◆ **Extracted text**:
[Start]

How To Improve Your Attitude And Become  Independent Enough

The way to change a mindset can be as natural as breathing and, at other times, can be one of the most difficult things you’ll ever do. This is all part of the process of becoming Independent Enough in our relationships. It’s something we all do when we get jammed up and we think we “know” exactly what we need to do, almost without giving our actions much thought. We’re just not aware of it. However, if you’ve had any level of success at anything, you follow a processof becoming Independent Enough. On the other hand, you’ll know if you do not follow this processwhen life sucks and you are stuck in the murk and the mire of a relationship. We have a saying in the South, “When you’re up to your ass in alligators, it’s hard to remember the original objective was to drain the swamp.” This is when we lose our way.

Okay, here’s the process. First, it’s important take a psychological step back from the world to get the “noise” out of our head.

Those thoughts about what the other person is doing or what we are doing to ourselves, the angry, obsessive, ruminating, critical, judgmental, analyzing, and attacking thoughts that all too often run through our minds.

Getting the

“it’s not fair”

“they’re hard to deal with”

“I’d never do what they did”

“what a jerk”

“I can’t do this”

“I’m a loser”

“I’ll never be happy”

out of your head is what taking a step back is about.

Taking a psychological step back, becoming Independent Enough, from the world is also about getting the other “noise” of the world out of our head: What others think we ought to do, what we’ve learned as a child that doesn’t work, and what experts tell us.

Disengaging from any critical, opinionated, judgmental, advice coming from someone else’s experience that may not be helpful, ideas coming from other’s own fear and insecurity, suggestions coming from someone’s own agenda, and mean spirited advice. Disengaging so we are left with nearly no “noise” in our head.

Once you’ve taken a step back, you’re left with yourself.

You are set up for the self-reflection you need to do to figure out any given situation. Self-reflection is an understanding of who we are in a particular situation, what we’re doing, therole we’re playing in a relationship, what our issues may be, and how we need to change. It’s time to listen to ourselves, know ourselves by seeing our reactions, our psychological make-up, and what’s going on in our lives. This helps guide us through rough times and enables us to better figure out how we want to think.

Self-reflection is like looking in a mirror.

After dressing, we look in the mirror and make sure our hair is set how we want, our clothes match and are tucked in and fitting the way we want.  We might turn around and look over our shoulder or use a second mirror to see our back. Then we sometimes take a closer look to make sure there’s nothing embarrassing we forgot to do for those times when we might have close encounters. This is done before we make any final adjustments and go into the world.

We’re not perfect, but that’s not the point.

The point of looking in the mirror is to see our reflection so you can make any changes we want to make or not make. To see if we look the way we want to look and to be who we want to be for the day. Looking in the mirror allows you to reflect, to take a moment to evaluate if you need tweaking or smoothing out. We may adjust some minor detail or change something major in our appearance. The mirror image tells us something about ourselves.

Psychological self-reflection does the same thing.

The mirror is the other person, place, or thing. The reflection is our mind. It’s taking a look at the way we’re thinking, how we’re behaving and what in the world we’re doing, in relation to the other person.Similar to the mirror, self-reflection allows us to see who we are and compare that to who we want to be, where we are, and where we want to go. Self-reflection is about “Me, Myself, and I,” after interacting with the other person (our mirror).

[End]

◆ **Stored data**:
[Start]

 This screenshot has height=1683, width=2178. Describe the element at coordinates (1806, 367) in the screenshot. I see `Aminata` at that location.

[End]
[Start]

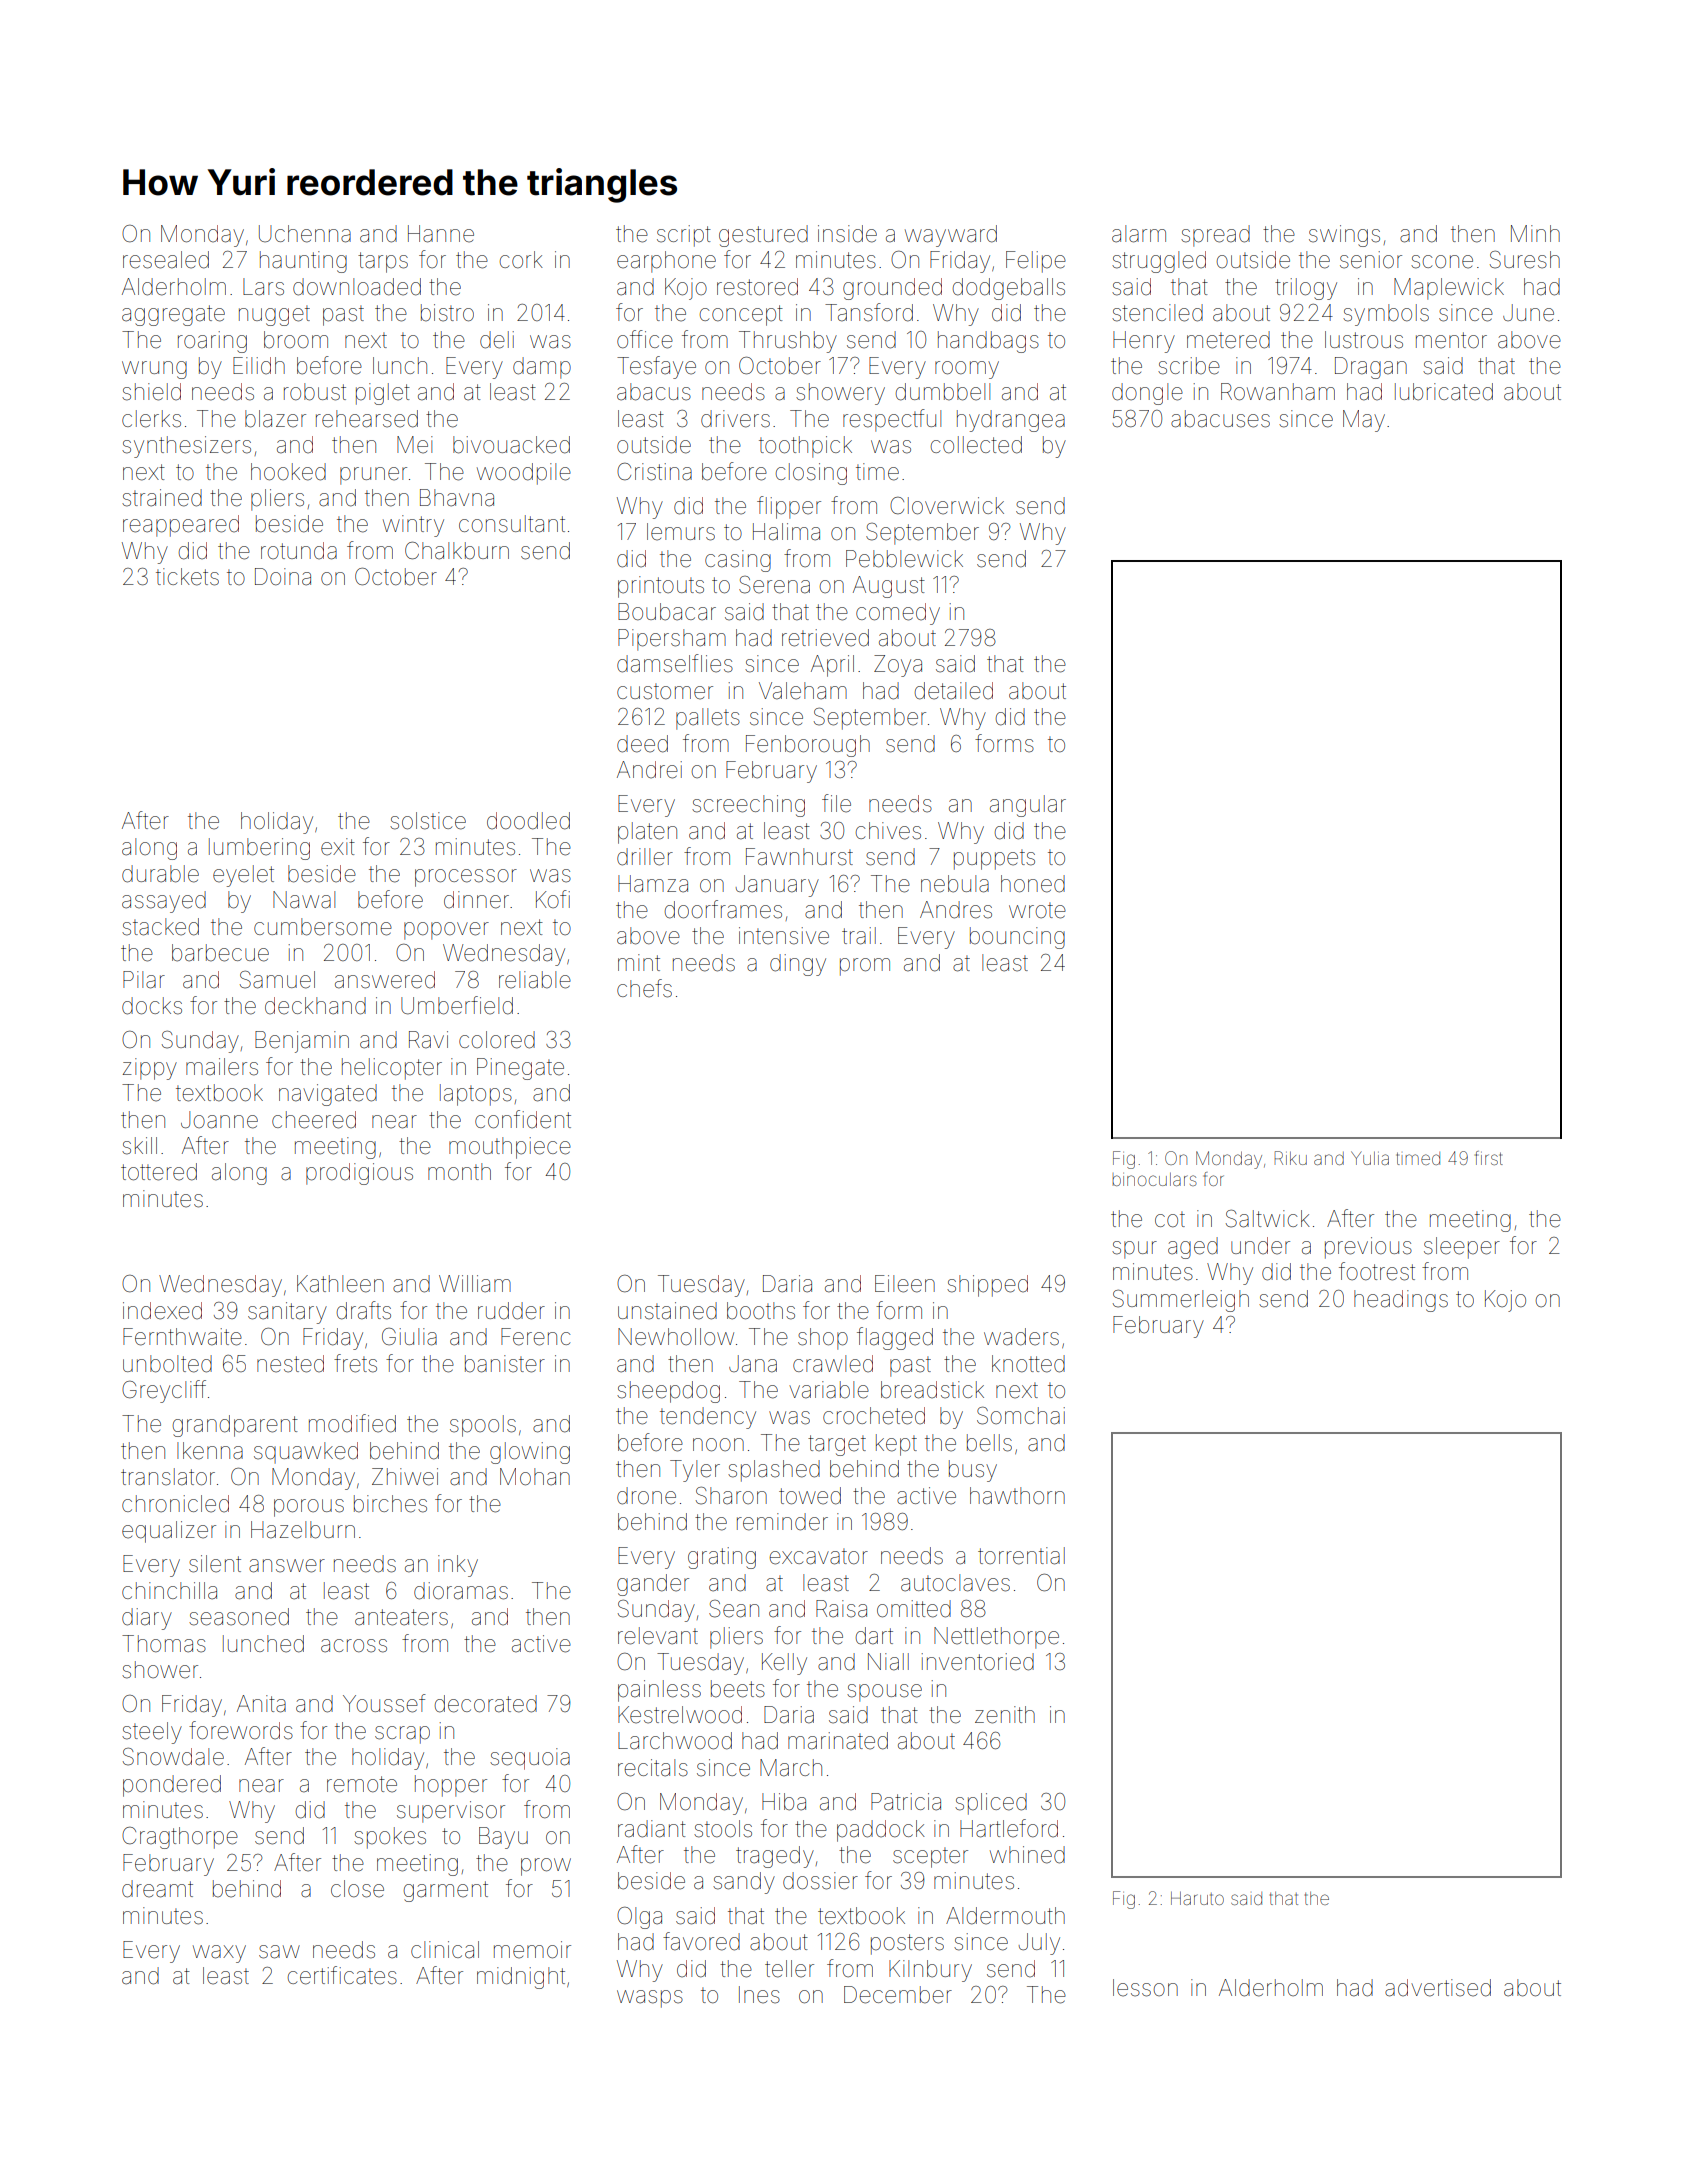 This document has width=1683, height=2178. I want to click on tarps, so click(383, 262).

[End]

◆ **What this task involves**: Print the part of the attitude article starting with "We’re not perfect, but" and going on through "the same thing.". Work only from the article on improving your attitude, not from the data.

◆ **Output below**:
We’re not perfect, but that’s not the point.

The point of looking in the mirror is to see our reflection so you can make any changes we want to make or not make. To see if we look the way we want to look and to be who we want to be for the day. Looking in the mirror allows you to reflect, to take a moment to evaluate if you need tweaking or smoothing out. We may adjust some minor detail or change something major in our appearance. The mirror image tells us something about ourselves.

Psychological self-reflection does the same thing.